This level of transparency, often praised by Bitcoin supporters, may also be what keeps central banks away. Imagine being a central bank and accumulating an asset whose flows can be tracked in real time on a public ledger.
The lack of privacy is also a concern for large institutional players. At Consensus Hong Kong in February, participants noted that the mass adoption of blockchain technology at the institutional level may ultimately depend on stronger privacy features, particularly for large transactions.
The market seems to align with the growing expert consensus on privacy. For instance, the privacy-focused coin zcash (ZEC) has surged over 800% since early 2025. Bitcoin, meanwhile, is down over 10%.
Correlated to stocks
Dalio’s concerns, however, go beyond central bank adoption. He pointed to structural issues that limit bitcoin’s appeal as a reserve asset compared to traditional alternatives like gold.
One of them is its tendency to take cues from Wall Street, especially the technology stocks, rather than acting as an independent store of value during periods of stress.
As of writing, the 90-day correlation coefficient between bitcoin and the Nasdaq, Wall Street’s tech-heavy index, was 0.89, according to data source TradingView. That translates into an R² of 0.79, meaning roughly 79% of bitcoin’s price movements can be explained by its relationship with the Nasdaq over the 90 days.
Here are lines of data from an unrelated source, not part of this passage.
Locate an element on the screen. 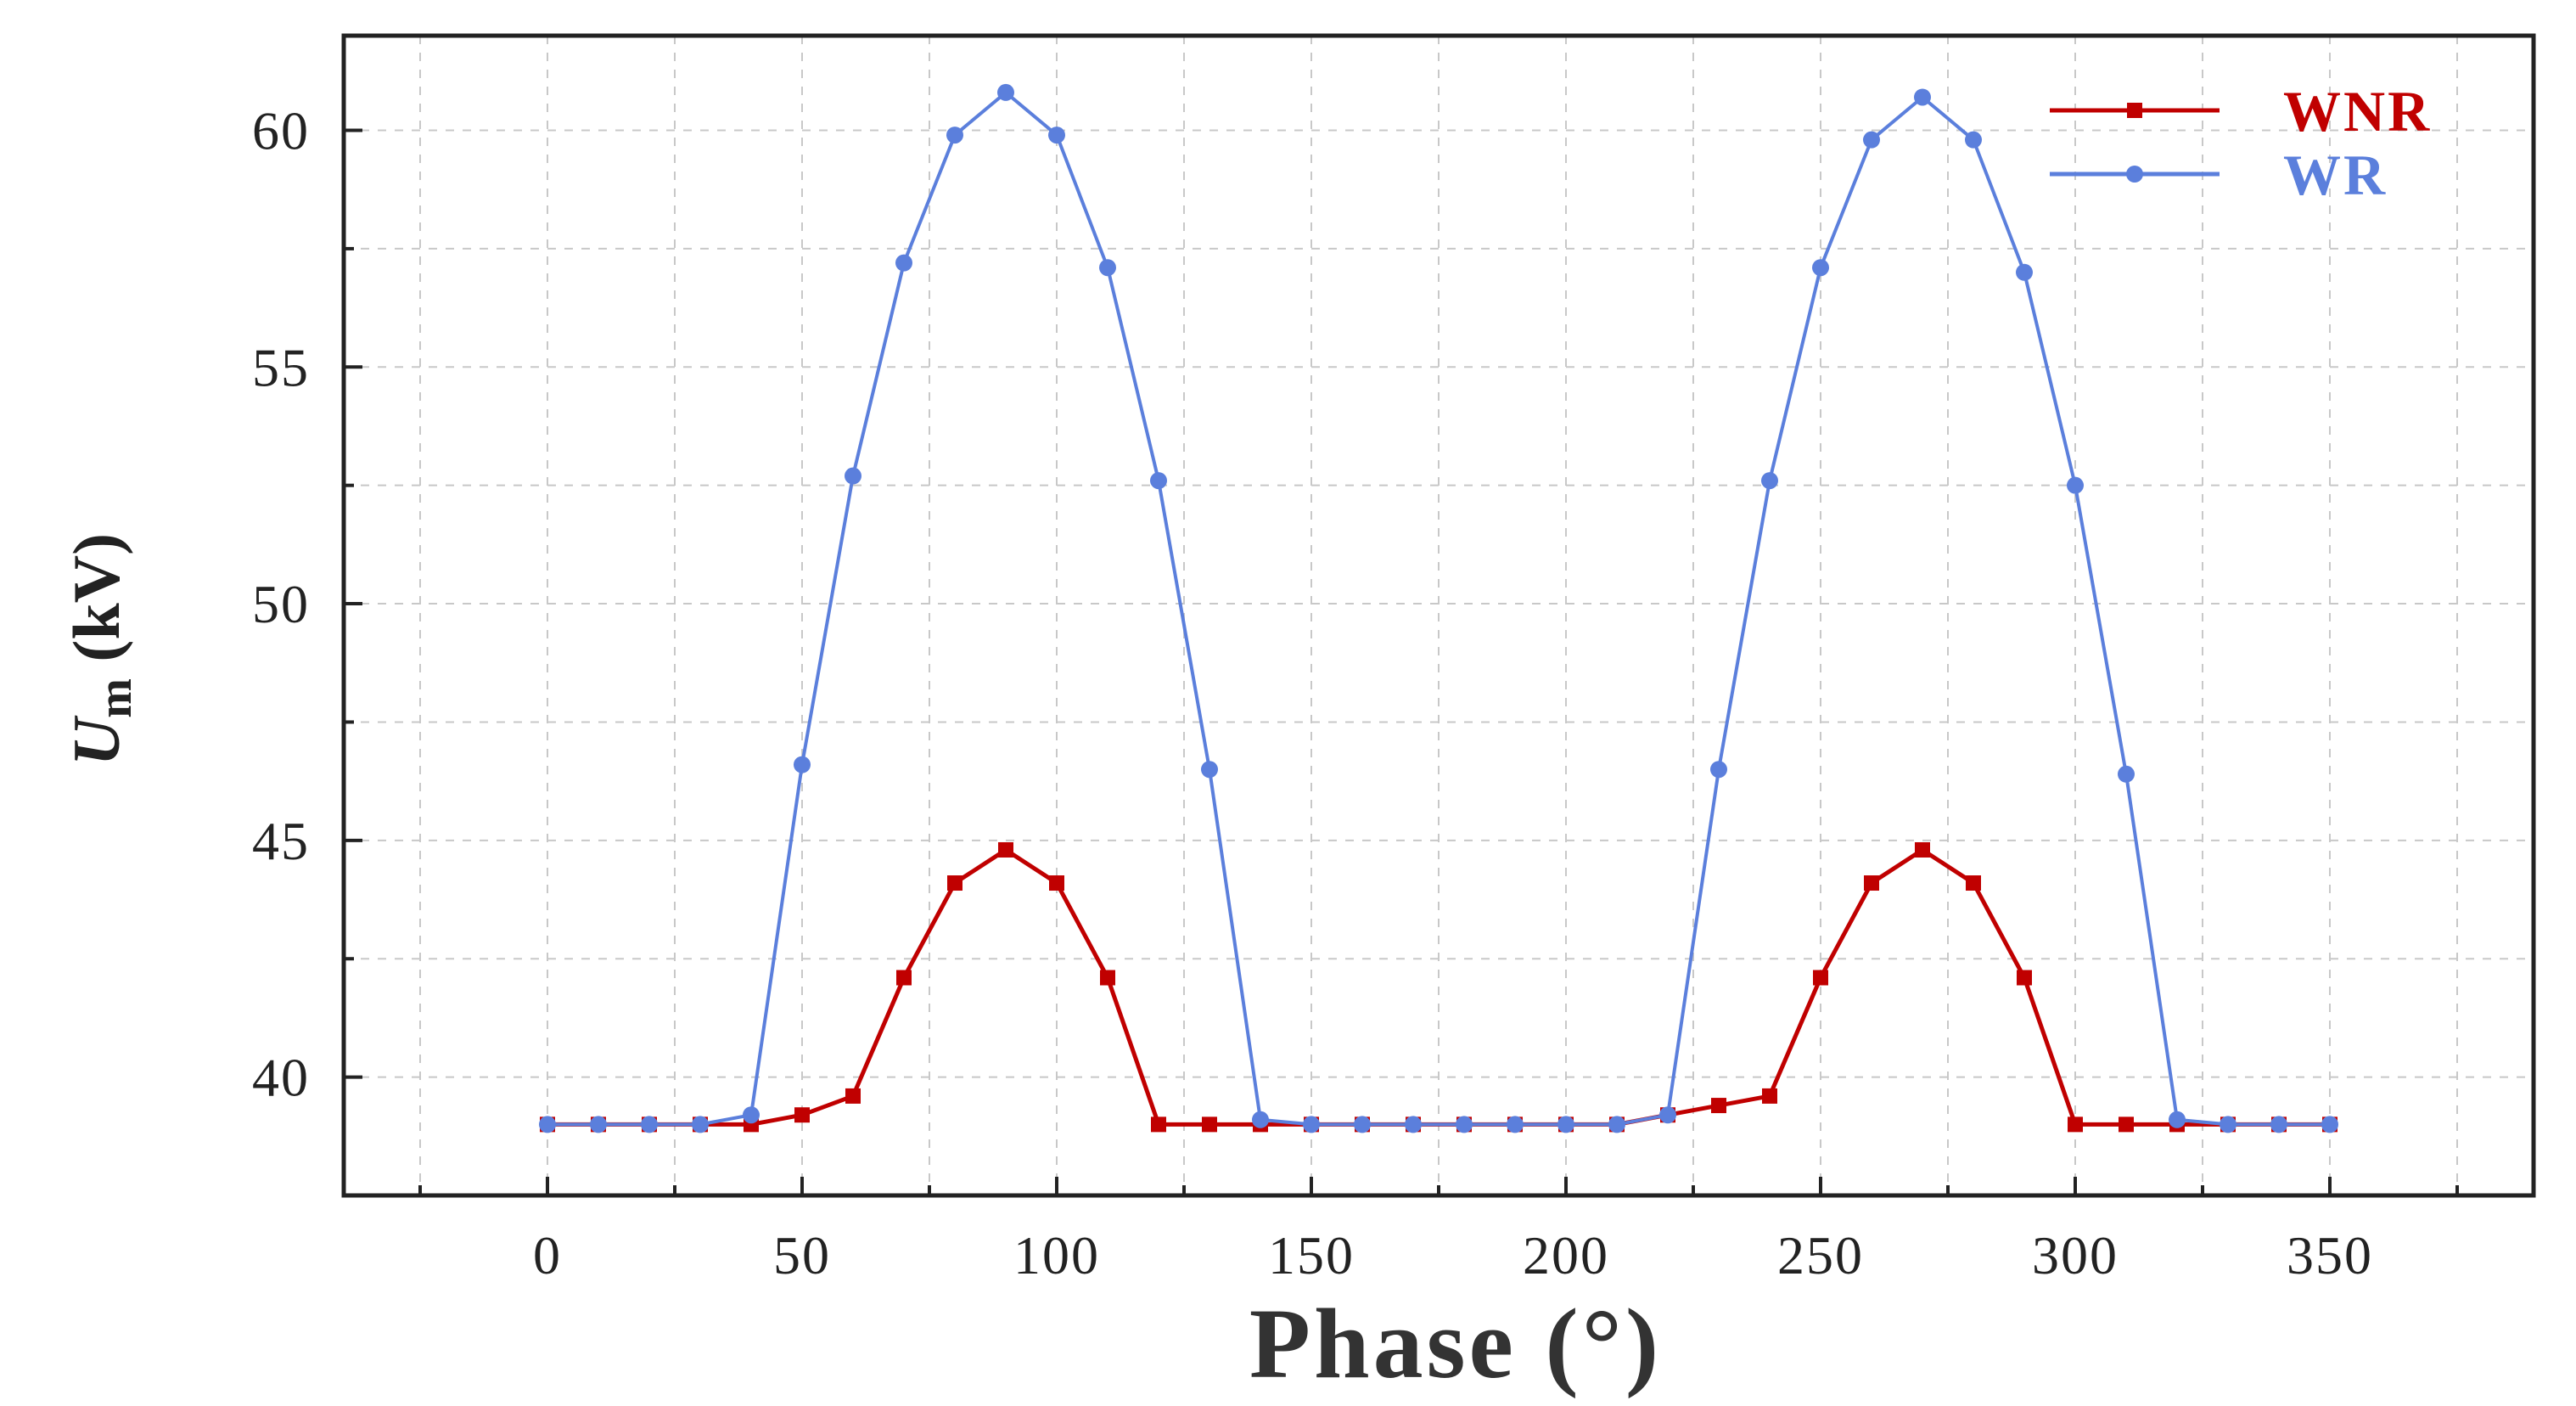 Image resolution: width=2576 pixels, height=1406 pixels. legend-marker-wr is located at coordinates (2134, 174).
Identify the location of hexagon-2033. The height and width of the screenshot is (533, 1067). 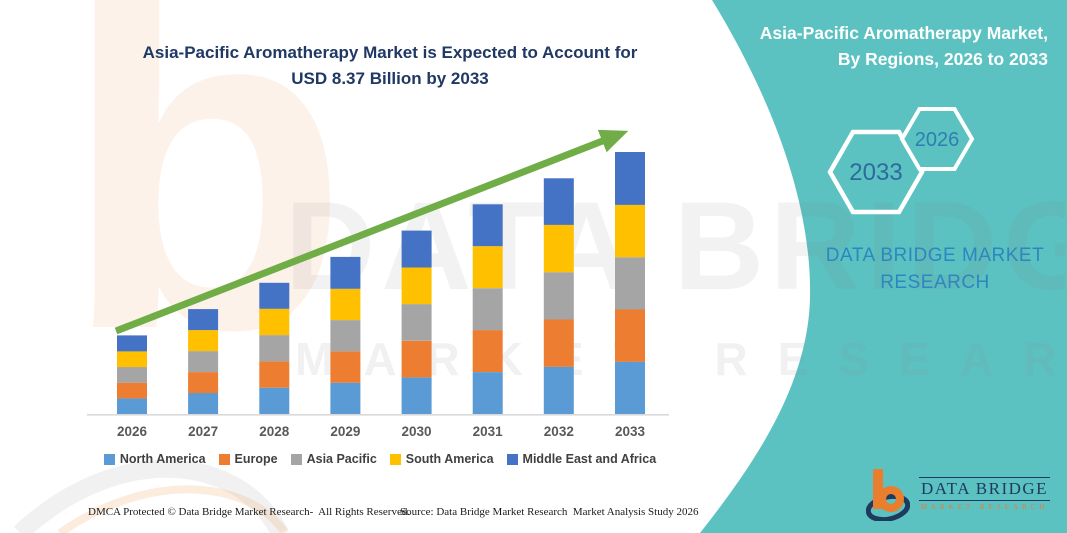
(876, 172).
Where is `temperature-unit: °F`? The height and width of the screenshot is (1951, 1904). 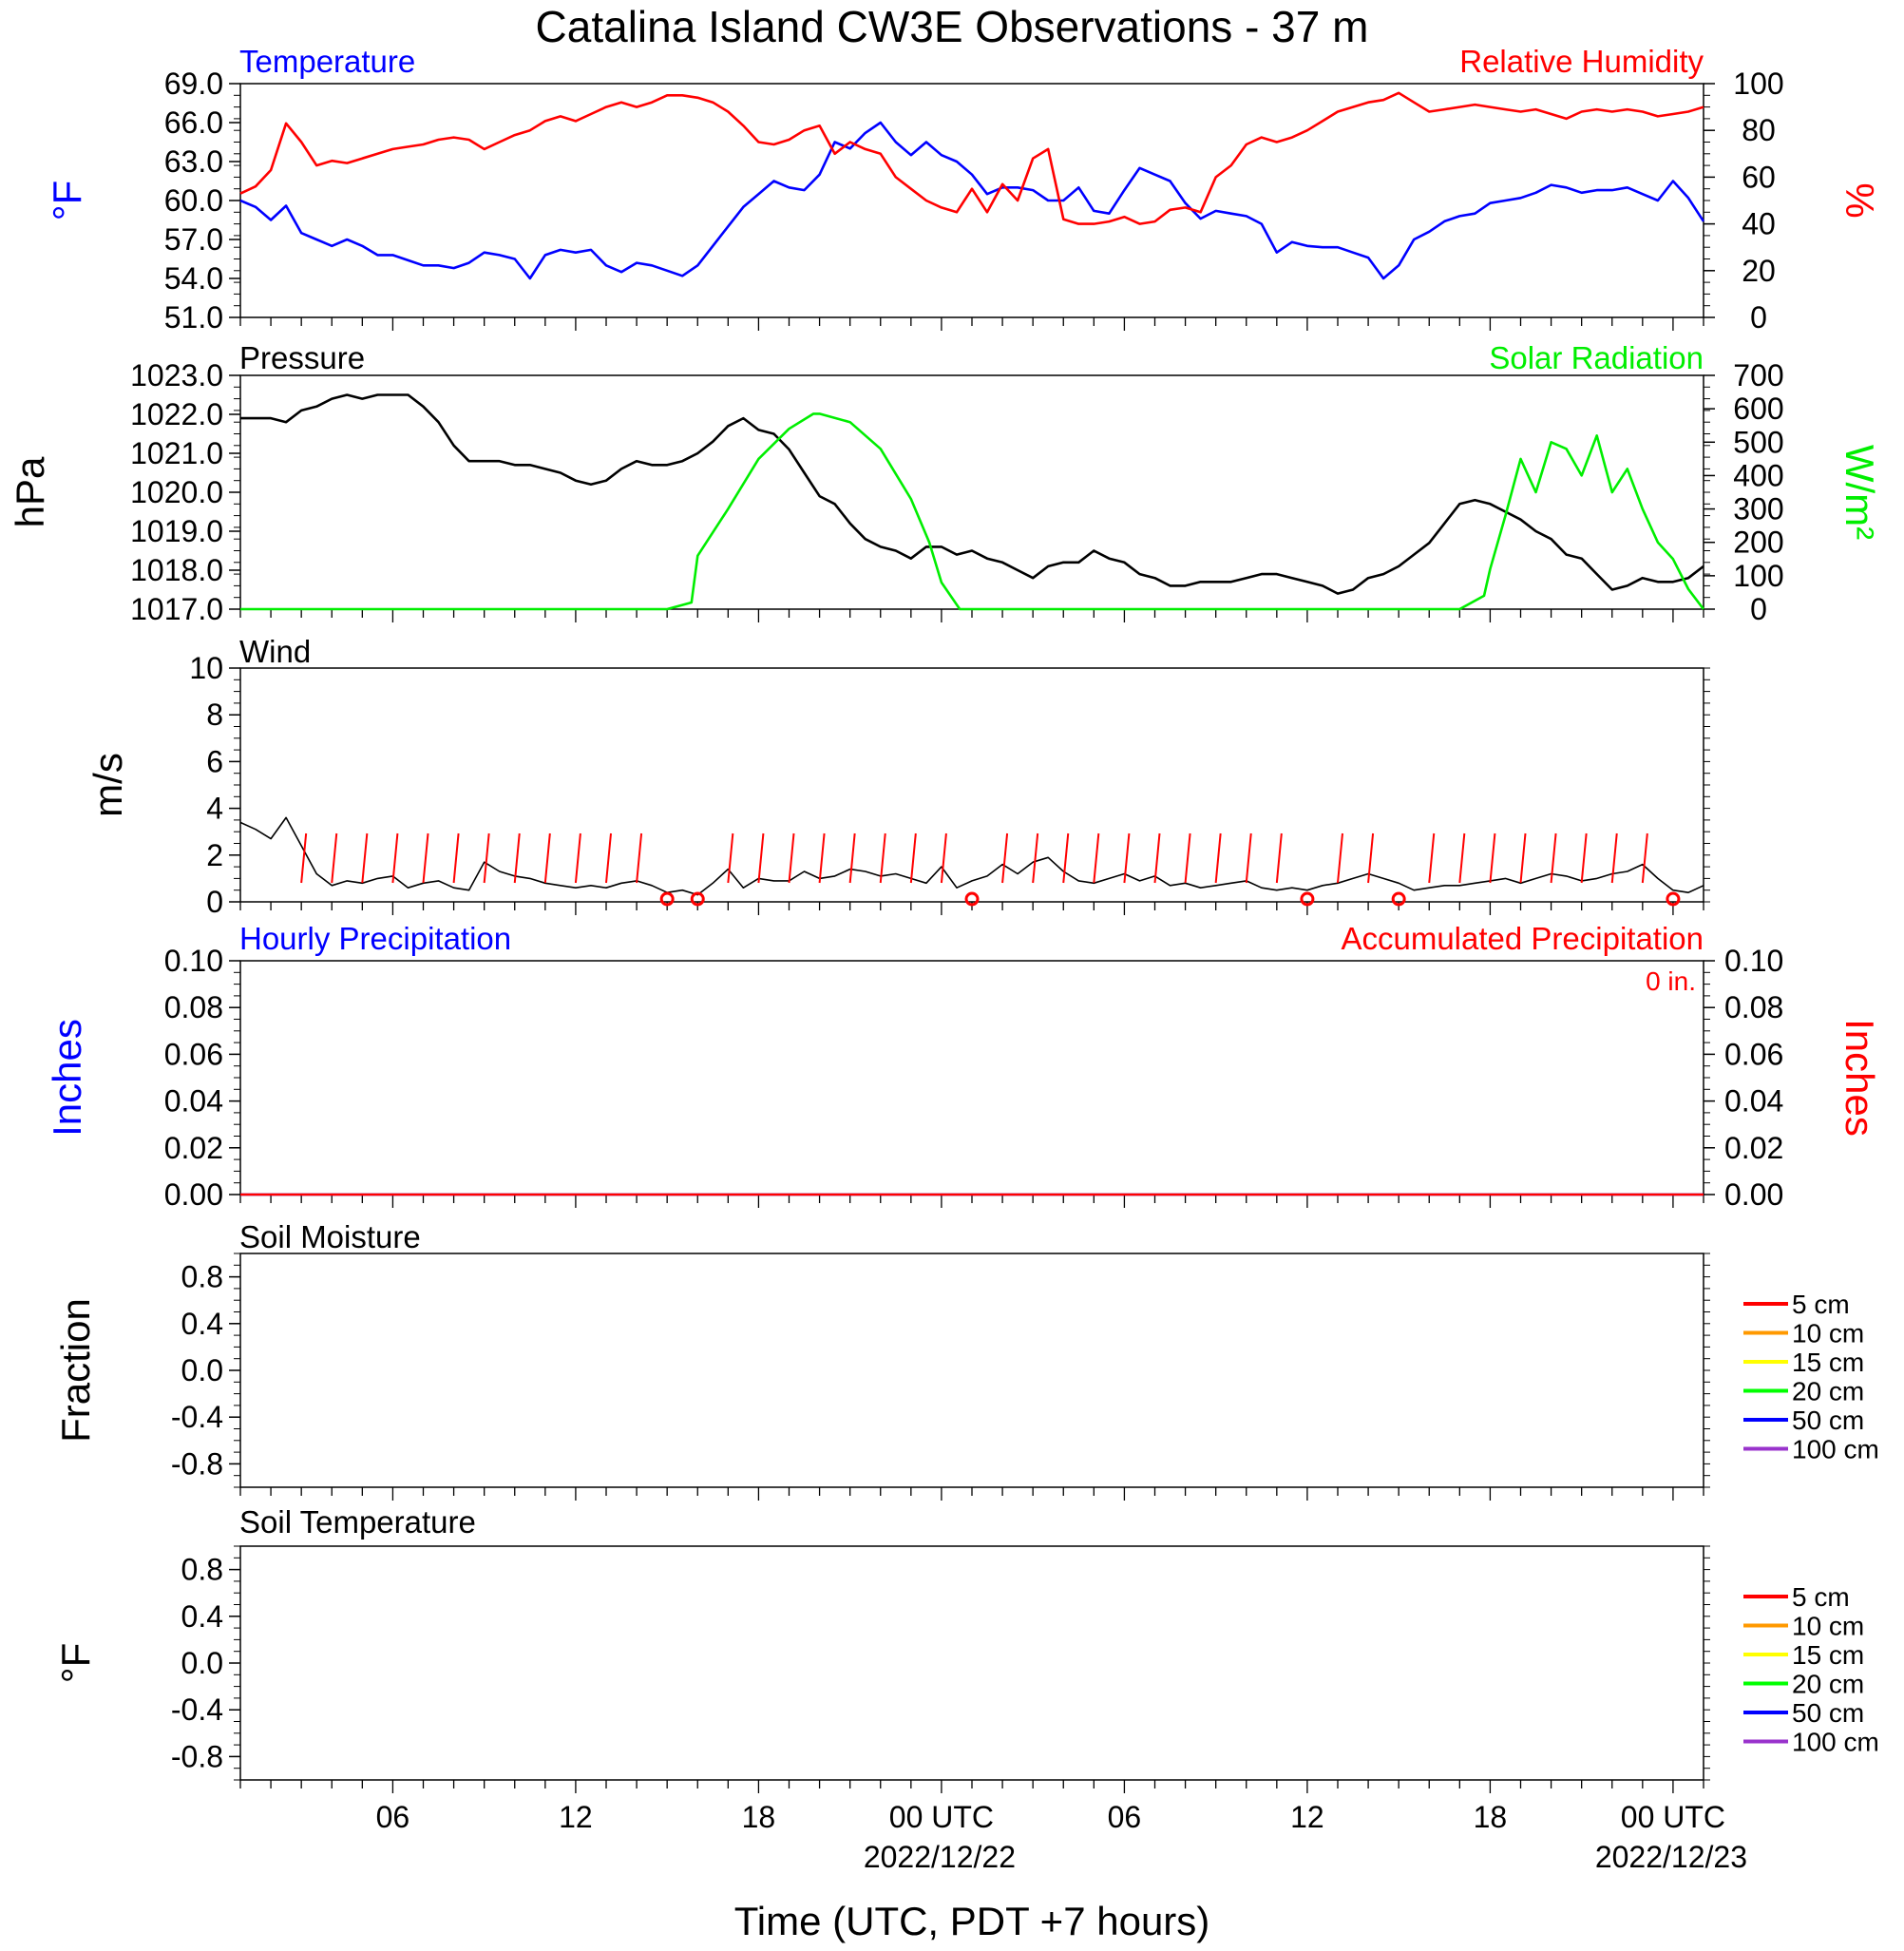
temperature-unit: °F is located at coordinates (67, 201).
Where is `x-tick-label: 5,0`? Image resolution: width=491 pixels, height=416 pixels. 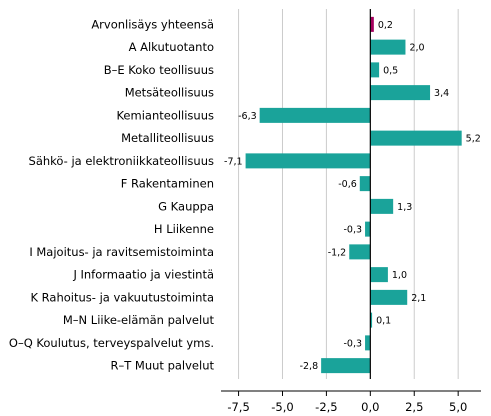 x-tick-label: 5,0 is located at coordinates (458, 407).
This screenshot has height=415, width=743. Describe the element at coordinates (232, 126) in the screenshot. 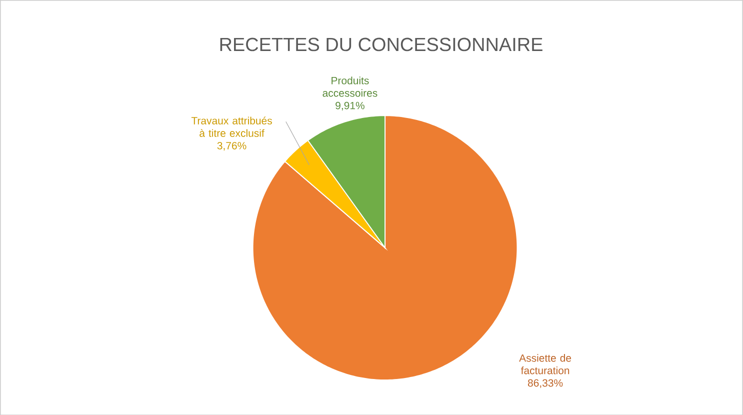

I see `slice-label: Travaux attribués à titre exclusif` at that location.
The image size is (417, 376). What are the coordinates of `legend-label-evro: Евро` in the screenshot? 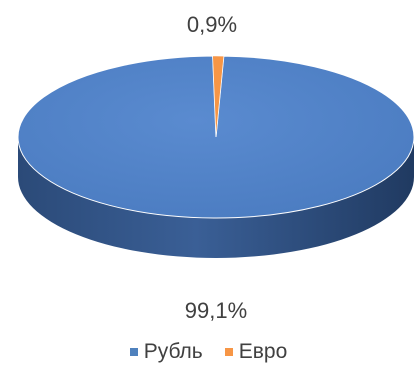 It's located at (263, 352).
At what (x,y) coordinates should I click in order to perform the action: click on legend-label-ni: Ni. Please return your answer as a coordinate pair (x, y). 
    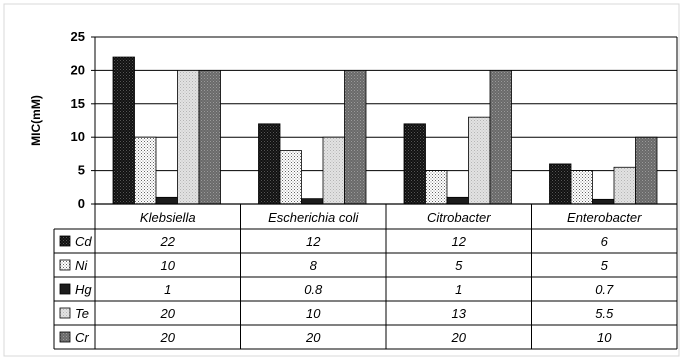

The data points to BTC’s behavior more as a risk-on asset than an independent store of value.
The other issue Dalio highlighted is the market’s scale and structure. Unlike gold, which is deeply established, widely held, and exists outside any single digital system, bitcoin remains a relatively small and more easily influenced market. In his view, these factors further weaken its case as a global reserve asset, despite growing institutional participation.
“Ultimately, gold is more widely held, deeply established, and still plays a central role in the global system,” he said.
Dalio has repeatedly favored gold over bitcoin, and his views have been countered by crypto industry experts.